GIVEN RECORDS |
------------------------------------------------

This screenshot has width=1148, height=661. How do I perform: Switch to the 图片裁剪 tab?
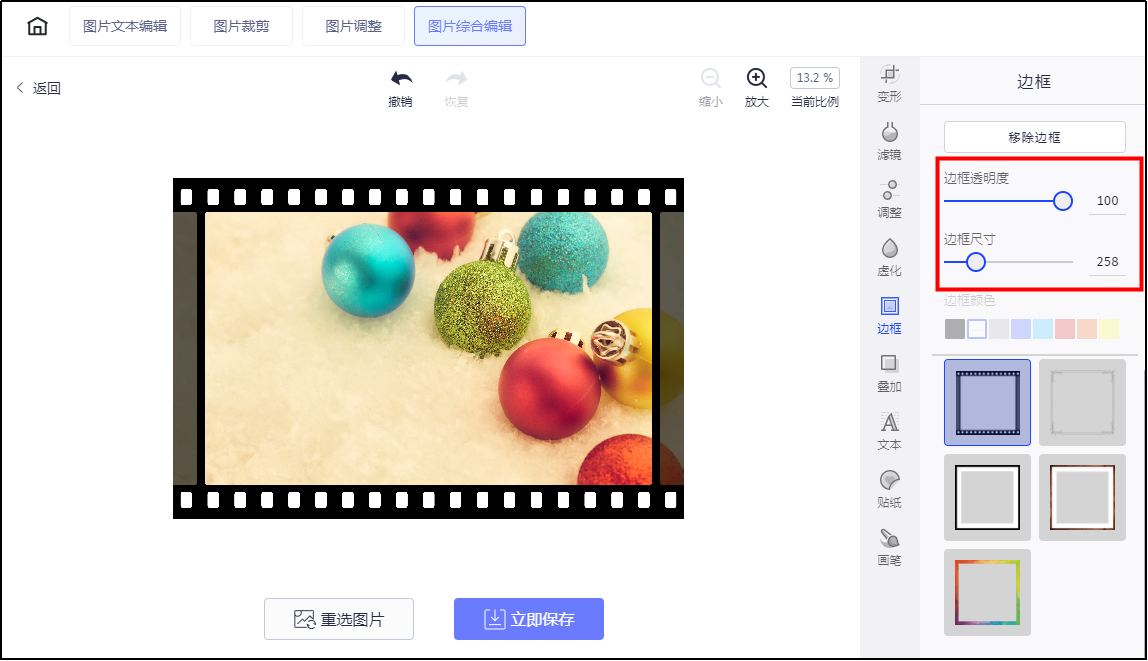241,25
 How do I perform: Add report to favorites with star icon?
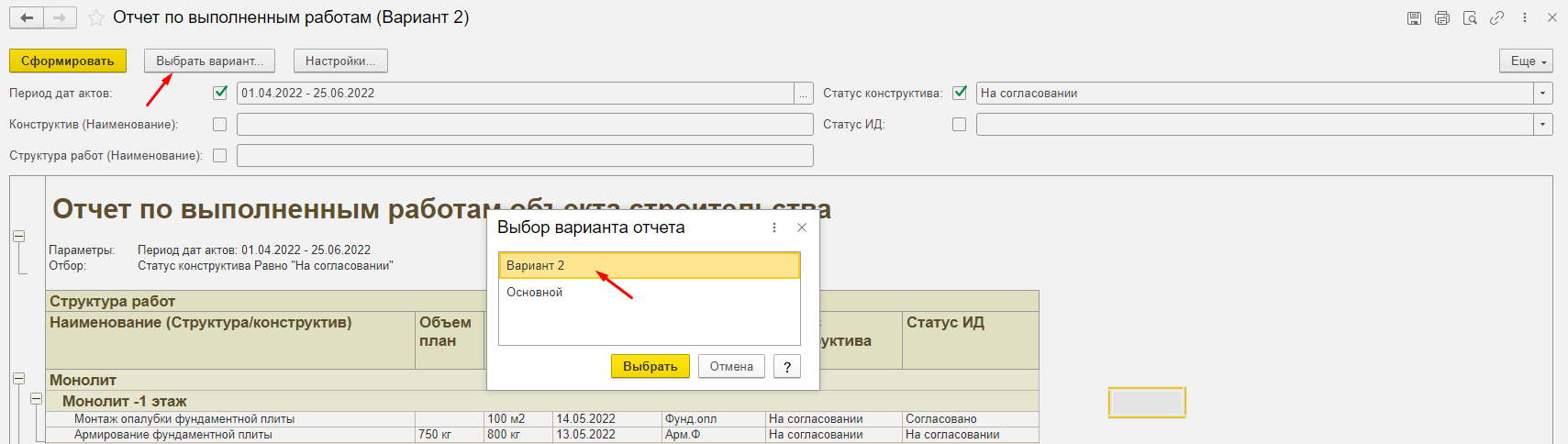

------------------------------------------------

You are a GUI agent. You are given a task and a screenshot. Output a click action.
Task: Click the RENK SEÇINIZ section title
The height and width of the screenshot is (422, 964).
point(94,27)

------------------------------------------------

EXERCISE |
For this exercise, transcribe exactly the part of the records above that opens with the line containing "This screenshot has" and closes with the one containing "How do I perform: Add". Pictures are not part of the copy.

SOLUTION TO THE EXERCISE |
This screenshot has width=1148, height=661. How do I perform: Switch to the 图片裁剪 tab?
241,25
 How do I perform: Add report to favorites with star icon?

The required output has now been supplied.